RECORDS PROVIDED Start Marker

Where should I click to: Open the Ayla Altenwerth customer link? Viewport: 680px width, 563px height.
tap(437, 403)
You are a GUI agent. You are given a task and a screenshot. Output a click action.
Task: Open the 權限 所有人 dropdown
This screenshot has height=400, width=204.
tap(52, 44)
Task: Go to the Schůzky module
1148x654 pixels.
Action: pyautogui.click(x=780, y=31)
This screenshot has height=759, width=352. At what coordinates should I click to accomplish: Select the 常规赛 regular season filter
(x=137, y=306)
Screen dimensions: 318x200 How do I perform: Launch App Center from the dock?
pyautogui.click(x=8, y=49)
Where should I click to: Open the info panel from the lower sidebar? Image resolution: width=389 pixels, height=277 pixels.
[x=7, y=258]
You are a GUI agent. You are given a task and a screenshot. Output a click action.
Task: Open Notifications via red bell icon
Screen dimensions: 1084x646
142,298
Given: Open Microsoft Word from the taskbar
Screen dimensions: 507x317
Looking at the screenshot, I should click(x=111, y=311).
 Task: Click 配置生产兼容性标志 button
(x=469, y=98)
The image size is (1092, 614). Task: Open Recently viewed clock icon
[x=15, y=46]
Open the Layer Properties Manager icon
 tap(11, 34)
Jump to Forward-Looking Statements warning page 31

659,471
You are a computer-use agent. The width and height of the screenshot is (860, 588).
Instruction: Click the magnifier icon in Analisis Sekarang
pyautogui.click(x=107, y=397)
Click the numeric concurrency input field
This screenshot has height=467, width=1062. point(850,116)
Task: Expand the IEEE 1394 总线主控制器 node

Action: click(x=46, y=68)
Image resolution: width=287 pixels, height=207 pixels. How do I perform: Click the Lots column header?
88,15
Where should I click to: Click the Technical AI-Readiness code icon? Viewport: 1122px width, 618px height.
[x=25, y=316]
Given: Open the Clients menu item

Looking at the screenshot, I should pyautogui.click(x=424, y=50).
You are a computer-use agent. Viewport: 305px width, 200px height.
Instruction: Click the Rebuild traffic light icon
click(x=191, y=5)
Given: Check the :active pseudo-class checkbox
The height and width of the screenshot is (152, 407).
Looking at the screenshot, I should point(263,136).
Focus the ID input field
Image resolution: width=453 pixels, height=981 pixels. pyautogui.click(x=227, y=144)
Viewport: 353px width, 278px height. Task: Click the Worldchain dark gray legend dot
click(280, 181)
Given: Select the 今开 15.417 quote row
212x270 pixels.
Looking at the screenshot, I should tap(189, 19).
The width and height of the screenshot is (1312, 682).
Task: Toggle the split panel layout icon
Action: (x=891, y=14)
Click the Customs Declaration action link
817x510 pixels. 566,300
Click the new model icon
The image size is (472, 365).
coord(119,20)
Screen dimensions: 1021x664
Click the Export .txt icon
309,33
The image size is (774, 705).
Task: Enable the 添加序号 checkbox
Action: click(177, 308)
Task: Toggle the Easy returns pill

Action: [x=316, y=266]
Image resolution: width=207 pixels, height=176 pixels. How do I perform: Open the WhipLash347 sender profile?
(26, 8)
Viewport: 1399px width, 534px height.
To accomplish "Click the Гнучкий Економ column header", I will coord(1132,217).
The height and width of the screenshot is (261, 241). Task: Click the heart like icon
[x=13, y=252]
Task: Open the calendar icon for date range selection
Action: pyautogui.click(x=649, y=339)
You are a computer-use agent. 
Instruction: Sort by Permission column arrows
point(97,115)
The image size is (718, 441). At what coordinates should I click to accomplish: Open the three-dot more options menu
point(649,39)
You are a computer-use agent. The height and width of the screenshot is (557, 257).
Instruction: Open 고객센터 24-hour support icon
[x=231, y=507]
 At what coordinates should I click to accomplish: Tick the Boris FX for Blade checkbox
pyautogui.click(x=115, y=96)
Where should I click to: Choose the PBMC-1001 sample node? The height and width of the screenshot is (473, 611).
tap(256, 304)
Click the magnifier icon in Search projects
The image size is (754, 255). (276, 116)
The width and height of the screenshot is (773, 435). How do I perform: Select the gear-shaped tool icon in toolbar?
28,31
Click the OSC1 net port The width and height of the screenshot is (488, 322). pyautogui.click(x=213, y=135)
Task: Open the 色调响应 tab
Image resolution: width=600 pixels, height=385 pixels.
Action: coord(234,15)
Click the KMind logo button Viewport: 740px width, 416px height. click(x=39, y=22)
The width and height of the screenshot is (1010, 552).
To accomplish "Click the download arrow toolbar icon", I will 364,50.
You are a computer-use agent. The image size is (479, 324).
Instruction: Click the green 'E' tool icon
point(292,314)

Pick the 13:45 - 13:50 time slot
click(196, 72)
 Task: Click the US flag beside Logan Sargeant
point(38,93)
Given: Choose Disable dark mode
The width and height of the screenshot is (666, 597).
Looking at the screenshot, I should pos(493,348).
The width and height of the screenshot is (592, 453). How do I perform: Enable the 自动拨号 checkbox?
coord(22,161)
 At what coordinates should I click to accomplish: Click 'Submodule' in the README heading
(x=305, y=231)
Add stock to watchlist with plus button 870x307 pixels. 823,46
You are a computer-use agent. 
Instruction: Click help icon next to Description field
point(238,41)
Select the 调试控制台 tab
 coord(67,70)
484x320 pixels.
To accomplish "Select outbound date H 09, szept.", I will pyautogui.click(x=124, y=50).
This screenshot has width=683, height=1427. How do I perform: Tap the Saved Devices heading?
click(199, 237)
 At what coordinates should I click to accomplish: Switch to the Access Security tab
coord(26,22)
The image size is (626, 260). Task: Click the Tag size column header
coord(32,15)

RECORDS PROVIDED End Marker

[PROBLEM DESCRIPTION]
Type out the records again exactly, line for line.

[TASK ANSWER]
Where should I click to: Open the Ayla Altenwerth customer link? Viewport: 680px width, 563px height.
tap(437, 403)
You are a GUI agent. You are given a task and a screenshot. Output a click action.
Task: Open the 權限 所有人 dropdown
This screenshot has height=400, width=204.
tap(52, 44)
Task: Go to the Schůzky module
1148x654 pixels.
Action: pyautogui.click(x=780, y=31)
This screenshot has height=759, width=352. At what coordinates should I click to accomplish: Select the 常规赛 regular season filter
(x=137, y=306)
Screen dimensions: 318x200 How do I perform: Launch App Center from the dock?
pyautogui.click(x=8, y=49)
Where should I click to: Open the info panel from the lower sidebar? Image resolution: width=389 pixels, height=277 pixels.
[x=7, y=258]
You are a GUI agent. You are given a task and a screenshot. Output a click action.
Task: Open Notifications via red bell icon
Screen dimensions: 1084x646
142,298
Given: Open Microsoft Word from the taskbar
Screen dimensions: 507x317
Looking at the screenshot, I should click(x=111, y=311).
 Task: Click 配置生产兼容性标志 button
(x=469, y=98)
The image size is (1092, 614). Task: Open Recently viewed clock icon
[x=15, y=46]
Open the Layer Properties Manager icon
 tap(11, 34)
Jump to Forward-Looking Statements warning page 31

659,471
You are a computer-use agent. The width and height of the screenshot is (860, 588).
Instruction: Click the magnifier icon in Analisis Sekarang
pyautogui.click(x=107, y=397)
Click the numeric concurrency input field
This screenshot has height=467, width=1062. point(850,116)
Task: Expand the IEEE 1394 总线主控制器 node

Action: click(x=46, y=68)
Image resolution: width=287 pixels, height=207 pixels. How do I perform: Click the Lots column header?
88,15
Where should I click to: Click the Technical AI-Readiness code icon? Viewport: 1122px width, 618px height.
[x=25, y=316]
Given: Open the Clients menu item

Looking at the screenshot, I should pyautogui.click(x=424, y=50).
You are a computer-use agent. Viewport: 305px width, 200px height.
Instruction: Click the Rebuild traffic light icon
click(x=191, y=5)
Given: Check the :active pseudo-class checkbox
The height and width of the screenshot is (152, 407).
Looking at the screenshot, I should point(263,136).
Focus the ID input field
Image resolution: width=453 pixels, height=981 pixels. pyautogui.click(x=227, y=144)
Viewport: 353px width, 278px height. Task: Click the Worldchain dark gray legend dot
click(280, 181)
Given: Select the 今开 15.417 quote row
212x270 pixels.
Looking at the screenshot, I should tap(189, 19).
The width and height of the screenshot is (1312, 682).
Task: Toggle the split panel layout icon
Action: (x=891, y=14)
Click the Customs Declaration action link
817x510 pixels. 566,300
Click the new model icon
The image size is (472, 365).
coord(119,20)
Screen dimensions: 1021x664
Click the Export .txt icon
309,33
The image size is (774, 705).
Task: Enable the 添加序号 checkbox
Action: click(177, 308)
Task: Toggle the Easy returns pill

Action: [x=316, y=266]
Image resolution: width=207 pixels, height=176 pixels. How do I perform: Open the WhipLash347 sender profile?
(26, 8)
Viewport: 1399px width, 534px height.
To accomplish "Click the Гнучкий Економ column header", I will coord(1132,217).
The height and width of the screenshot is (261, 241). Task: Click the heart like icon
[x=13, y=252]
Task: Open the calendar icon for date range selection
Action: pyautogui.click(x=649, y=339)
You are a computer-use agent. 
Instruction: Sort by Permission column arrows
point(97,115)
The image size is (718, 441). At what coordinates should I click to accomplish: Open the three-dot more options menu
point(649,39)
You are a computer-use agent. The height and width of the screenshot is (557, 257).
Instruction: Open 고객센터 24-hour support icon
[x=231, y=507]
 At what coordinates should I click to accomplish: Tick the Boris FX for Blade checkbox
pyautogui.click(x=115, y=96)
Where should I click to: Choose the PBMC-1001 sample node? The height and width of the screenshot is (473, 611).
tap(256, 304)
Click the magnifier icon in Search projects
The image size is (754, 255). (276, 116)
The width and height of the screenshot is (773, 435). How do I perform: Select the gear-shaped tool icon in toolbar?
28,31
Click the OSC1 net port The width and height of the screenshot is (488, 322). pyautogui.click(x=213, y=135)
Task: Open the 色调响应 tab
Image resolution: width=600 pixels, height=385 pixels.
Action: coord(234,15)
Click the KMind logo button Viewport: 740px width, 416px height. click(x=39, y=22)
The width and height of the screenshot is (1010, 552).
To accomplish "Click the download arrow toolbar icon", I will 364,50.
You are a computer-use agent. The image size is (479, 324).
Instruction: Click the green 'E' tool icon
point(292,314)

Pick the 13:45 - 13:50 time slot
click(196, 72)
 Task: Click the US flag beside Logan Sargeant
point(38,93)
Given: Choose Disable dark mode
The width and height of the screenshot is (666, 597).
Looking at the screenshot, I should pos(493,348).
The width and height of the screenshot is (592, 453). How do I perform: Enable the 自动拨号 checkbox?
coord(22,161)
 At what coordinates should I click to accomplish: Click 'Submodule' in the README heading
(x=305, y=231)
Add stock to watchlist with plus button 870x307 pixels. 823,46
You are a computer-use agent. 
Instruction: Click help icon next to Description field
point(238,41)
Select the 调试控制台 tab
 coord(67,70)
484x320 pixels.
To accomplish "Select outbound date H 09, szept.", I will pyautogui.click(x=124, y=50).
This screenshot has width=683, height=1427. How do I perform: Tap the Saved Devices heading?
click(199, 237)
 At what coordinates should I click to accomplish: Switch to the Access Security tab
coord(26,22)
The image size is (626, 260). Task: Click the Tag size column header
coord(32,15)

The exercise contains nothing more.